5 Steps Towards Responsible AI Detection
Moments before signing a landmark partnership impacting millions of teachers, our partners at the American Federation of Teachers asked us a question.
What does it mean to use your tool responsibly?
Ever since GPTZero started the AI detection movement last year, our team has been grappling with how we can continue to lead responsibly and set global standards for this technology. Our answer returns to a core mission — to restore human connection, in spaces strained by AI. It means not defaulting to teachers against students, instead, building for teachers and students navigating AI use together.
We don’t pretend to have the answer key. Firstly, at GPTZero, we don't believe that any AI detection tool is perfect. There always exist edge cases with both instances where AI is classified as human, and human is classified as AI. If you're an educator who has found AI-generated text by your students, you can find out what to do here.
Nonetheless, here are our first steps forward.
The Syllabus (5 steps towards responsible AI detection)
- Addressing ESL bias in AI detection
- Confidence scores for every result
- More Interpretability
- Safeguards for false positives
- Entering the AI Academy
Addressing Biases
Six months ago, a Stanford university study showed that many AI text detectors exhibited high false positive rates when analyzing text by ESL students. This biased false positive rate was absolutely not acceptable, and not fair to ESL students.
After learning of this problem, GPTZero immediately began sourcing text by second-language speakers and refining our model to eliminate this bias.
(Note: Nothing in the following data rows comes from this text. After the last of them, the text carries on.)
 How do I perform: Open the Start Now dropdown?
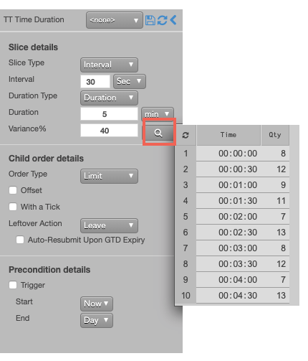click(x=97, y=304)
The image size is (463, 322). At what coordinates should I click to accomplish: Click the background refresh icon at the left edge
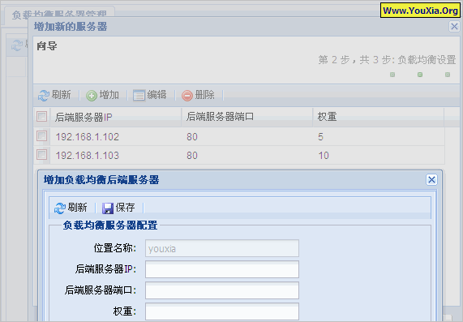coord(17,45)
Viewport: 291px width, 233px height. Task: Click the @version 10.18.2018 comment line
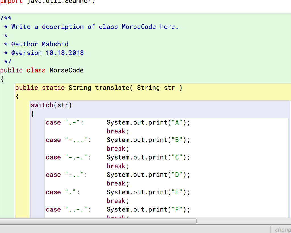tap(43, 53)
We were the first and only AI checker that directly addressed this problem.
When we re-ran the numbers and analyzed our progress, we succesfully mitigated detection bias, and achieved a target 1% false positive rate for ESL writing.
Confidence Scores
In this scan, you’ll notice something different than any other AI detection result. It comes with a red/yellow/green score assessing the result confidence.
Green, and you can scan with the knowledge that our platform has handled thousands of similar scans with high accuracy. For a Red score, even if the output is 100% AI, more information is recommended.
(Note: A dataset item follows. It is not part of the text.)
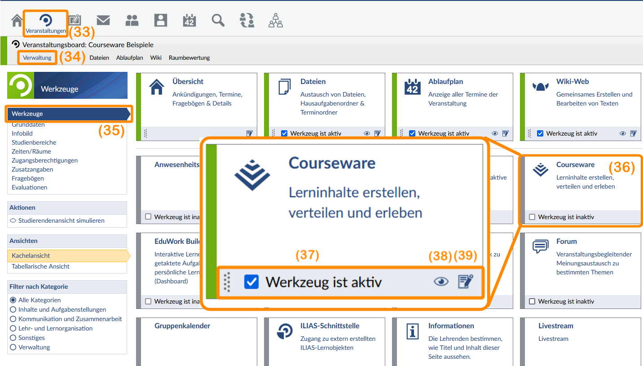
Task: Open Grunddaten in the sidebar
Action: pyautogui.click(x=28, y=124)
Red scores indicate that the input data is out-of-distribution. Simply put, this means that the text being scanned is not similar to writing our AI detector has seen before. As an example, while ESL writing is no longer out-of-distribution for GPTZero, it remains out-of-distribution for most AI detectors. Other domains of writing could also be remain out-of-distribution.
That’s why, even with the significant improvements to our core detection model, we were committed to launching a second confidence model.
Confidence scores are launching next week for everyone on the platform. You can think of it as adding a safety belt to AI detection.
More Interpretability
When attempting to identify AI text, an unexplained “score” or “probability” isn’t enough to help people understand the origin of what they are reading. Interpretability is a pre-requisite.
As part of our commitment to interpretability, we were the first in the industry to launch sentence by sentence AI highlighting in February. We’re continuing to be at the forefront of interpretability research through our latest feature release, deep analysis.
As you can see above, the Deep Analysis view allows users to examine how specific sentences contributed to the overall AI probability.
This is just one of many initiatives to significantly improve our understanding and experiences with AI identification.
Writing Reports
Vox News recently featured the GPTZero Writing Report, showcasing how it analyzes writing patterns to give additional document insights. As a unique and complementary tool to AI writing detection, it serves as a power safeguard against false positives by giving writers the power to prove and certify their writing was original.
Learn more about our writing reports here.
Learning Together
The most important step towards responsibly adopting AI identification continues to be having human conversations — especially on when and where it should be applied.
In the past month alone, we joined CourseHero in running their AI Academy for teachers, and started organizing workshops and training materials with our partners at the American Federation of Teachers.
During the AI Academy, teachers were assigned to research and make their own informed decisions before introducing AI tools like ChatGPT, Bard, and … GPTZero. One-quarter of teachers entered the AI academy saying they didn't feel prepared at all regarding AI in the classroom.
By the end of the course, 92% of educators left feeling prepared.